Catorce músicos lo acompañan en el escenario. El especial con composiciones de su autoría continúa. La Boris Big Band ya pasó las cien presentaciones en vivo, en continuado. Cirilo está en el costado izquierdo del elevado escenario. Los que conforman la línea de vientos marcan el tiempo con su pierna. La parte delantera de la suela del zapato se aferra el piso para permitir que la trasera se eleve. De lo contario, la articulación del pie tendría un enorme desgaste y el músico no lograría otra cosa que desconcentrarse. De cualquier manera, toda esta actividad muscular y ósea parece ser autónoma a la persona. Como que ellos se desentienden y saben que ante cualquier adversidad siempre habrá una suela que los podrá traer de vuelta. El suizo de rulos se arremanga la remera hasta hacerla musculosa, toma un poco de vino tinto de su copa, acomoda su gorra para atrás. Y, una vez más, con el aval de Daniel Camelo da inicio al tema que compuso en “homenaje y admiración” a Dimebag Darrell, guitarrista y fundador de Pantera y Damageplan, asesinado por dos disparos en la cabeza el 8 de diciembre de 2004 durante un concierto de Damageplan, en Columbus, Ohio.
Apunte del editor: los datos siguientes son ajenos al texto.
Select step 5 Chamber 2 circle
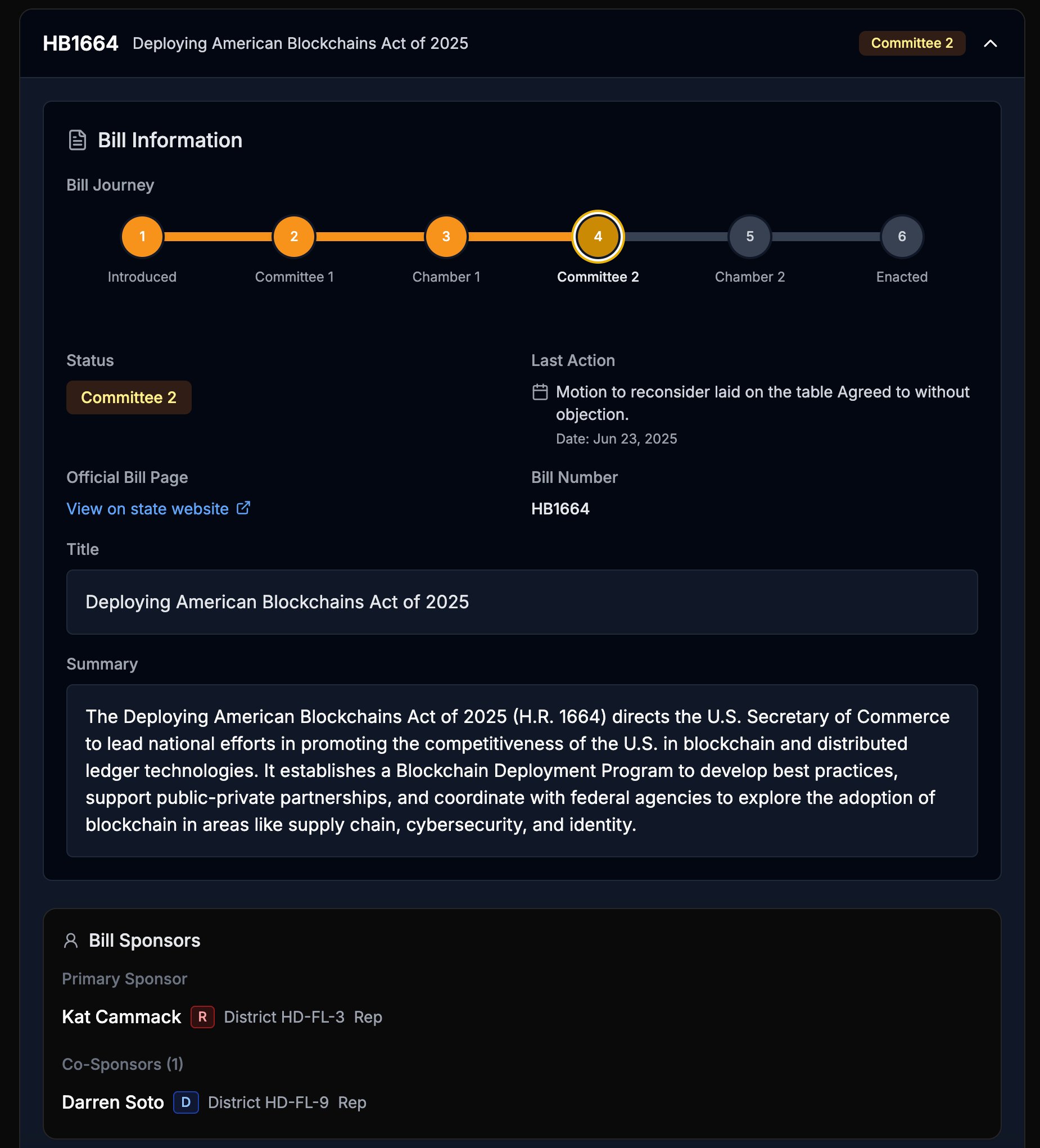Screen dimensions: 1040x1148 coord(749,236)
“No somos boludos. Aunque la verdad es que sacar un disco físico hoy es de boludo”, cuenta Cirilo respecto de No fear, primer trabajo editado en el que Fernández 4 cuenta con Nicolás Sorín. Sin ningún manifiesto de comercialización musical anexado, agrega: “Como para vendérselo a aquél que quiera tenerlo”. En voz alta, investiga en qué consiste esto de realizar un producto para el público y lanzarlo al mercado. Saca la conclusión de que existe una clara diferencia entre ser exitoso y ser famoso. “Quiero hacer algo a lo que le vaya bien, que le guste a mucha gente. El éxito es que me escuchen ochenta mil personas, no que me conozcan”.
El sonido que sale del tomar decisiones en tiempo real. Si bien hay mucho estudio y ensayo, la improvisación es una herramienta inherente al jazz. La adrenalina de no saber qué es lo que sucederá dentro de cinco segundos. Un pulso. Ese latido original que nunca hay que olvidar del todo. Hay que seguirlo, tenerlo cerca y, al mismo tiempo, faltarle el respeto. Porque Cirilo Fernández entiende a los que ordenan, pero él prefiere romper. De la misma manera que lo hizo con la superficie del mar que empapa las orillas de San Diego a los trece años junto a su padre. Y, casi como quitando toda importancia a lo dicho anteriormente, asegura que el surf es su mayor pasión. “Esa ola en la que me paré fue la que me marcó para toda la vida”, recuerda. Siempre que puede, chequea en Internet esos pronósticos que te dicen si hay o no olas, y si hay, se hace una escapada a Mar del Plata.
Mariano Sívori lo llama y le dice de encontrarse con él. Cirilo le tiene que dar algo y el contrabajista está por la zona, así que aprovecha para dárselo ahora. Luego de que la moza se maraville por sus zapatillas azules, comienza a caminar en dirección a Avenida Santa Fe. “Hace poco vi un documental en el que estaban Medeski, Martin & Wodd, The Bad Plus, Esbjörn Svensson Trio, todos criticados por los tradicionalistas. Están locos. Y el documental era una especie de tesis en contra de los que dicen que esto no es jazz. Y lo fundamentaban mostrando todos los crossovers en la historia. Pero el jazz es justamente todo. Con el tango pasa lo mismo.” Sus pies siguen yendo hacia adelante, pero su mente se frena para buscar algo más. “A Astor lo cagaron a piedrazos y ahora es el repertorio más tocado en todo el mundo.”